O Sindicato dos Trabalhadores nas Indústrias da Construção e do Mobiliário de Londrina (Sintracom) estuda a possibilidade de entrar com uma medida cautelar contra a ConstruHaba Construções Inteligentes, para garantir o pagamento dos salários e rescisões dos funcionários da empresa.
A construtora funcionava na zona norte e fechou as portas na semana passada sem avisar funcionários e clientes. Segundo os funcionários, desde novembro havia sinais de que alguma coisa não estava indo bem. Os salários de novembro foram pagos com cheques sem fundo, de acordo com eles. Não receberam o 13º salário e nem os valores referentes a dezembro.
Os funcionários alegam que a empresa também não pagou vale transporte e a cesta básica. "Muitos pedreiros estão com os pagamentos atrasados. Recebi o pagamento com um cheque sem fundo. Troquei com um agiota e agora o cara está atrás de mim", contou o pedreiro Luciano Amorin, de 29 anos.
A recepcionista Layne Veras, de 17 anos, foi contratada em novembro e também vem passando dificuldades. Ela está grávida e de casamento marcado. "Estou devendo o dinheiro do buffet do casamento", disse. A assistente administrativa da construtora, Tais Gonçalves Pimenta, de 27 anos, tentou uma vaga em outra empresa, mas como ainda não foi feita a rescisão ela não conseguiu o emprego. "A situação está complicada. As contas estão atrasadas e se acumulando. Estou dependendo da ajuda da minha mãe para viver", comentou.

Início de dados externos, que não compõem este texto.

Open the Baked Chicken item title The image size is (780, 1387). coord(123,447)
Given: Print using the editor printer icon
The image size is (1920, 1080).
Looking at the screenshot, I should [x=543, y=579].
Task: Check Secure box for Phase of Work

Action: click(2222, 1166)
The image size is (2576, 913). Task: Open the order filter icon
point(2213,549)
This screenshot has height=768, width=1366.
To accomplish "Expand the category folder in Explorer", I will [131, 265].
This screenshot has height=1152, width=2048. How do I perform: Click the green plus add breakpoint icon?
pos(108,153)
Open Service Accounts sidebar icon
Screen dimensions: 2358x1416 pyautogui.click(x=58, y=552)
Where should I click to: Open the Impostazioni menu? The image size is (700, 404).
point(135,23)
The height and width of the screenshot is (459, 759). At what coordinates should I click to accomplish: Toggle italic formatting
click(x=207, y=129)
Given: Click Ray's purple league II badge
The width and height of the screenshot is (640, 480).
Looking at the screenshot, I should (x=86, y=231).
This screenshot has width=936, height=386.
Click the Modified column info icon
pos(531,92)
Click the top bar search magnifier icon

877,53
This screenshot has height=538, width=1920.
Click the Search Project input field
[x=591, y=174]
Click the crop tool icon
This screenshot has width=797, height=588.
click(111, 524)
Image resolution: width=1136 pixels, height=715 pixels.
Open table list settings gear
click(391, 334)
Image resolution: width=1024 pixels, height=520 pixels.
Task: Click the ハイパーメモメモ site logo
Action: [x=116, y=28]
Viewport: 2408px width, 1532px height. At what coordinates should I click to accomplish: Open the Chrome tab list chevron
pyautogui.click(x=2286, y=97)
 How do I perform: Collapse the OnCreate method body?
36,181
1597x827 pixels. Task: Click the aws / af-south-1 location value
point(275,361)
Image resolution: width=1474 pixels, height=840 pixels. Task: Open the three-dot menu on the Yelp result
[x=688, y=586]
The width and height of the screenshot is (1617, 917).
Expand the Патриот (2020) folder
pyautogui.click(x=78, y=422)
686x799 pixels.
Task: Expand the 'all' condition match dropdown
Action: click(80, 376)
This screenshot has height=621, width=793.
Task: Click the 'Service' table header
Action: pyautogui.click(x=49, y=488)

De acordo com o advogado do Sintracom, Jorge Custódio Ferreira, desde novembro o sindicato vem recebendo denúncias contra a construtora por falta de pagamento e negligência no ambiente de trabalho. Em um dos casos, segundo Ferreira, um pedreiro foi enviado para outra cidade para fazer uma obra e ficou três dias na rua sem assistência da empresa. A ConstruHaba tem nove funcionários com carteira assinada, três vendedores comissionados e, segundo os empregados, cerca de 30 pedreiros contratados sem registro.

BOLETIM DE OCORRÊNCIA
Os clientes denunciaram a empresa à Polícia. Segundo o delegado-titular da 10ª Subdivisão Policial (SDP) de Londrina, Sebastião Ramos dos Santos Neto, quase 50 pessoas registraram boletim de ocorrência no 5º Distrito Policial. Por enquanto, de acordo com ele, a polícia está registrando os casos para analisar a situação e avaliar se houve estelionato. A orientação do delegado para quem se sentir lesado é procurar o 5º DP com o contrato para registrar o boletim de ocorrência.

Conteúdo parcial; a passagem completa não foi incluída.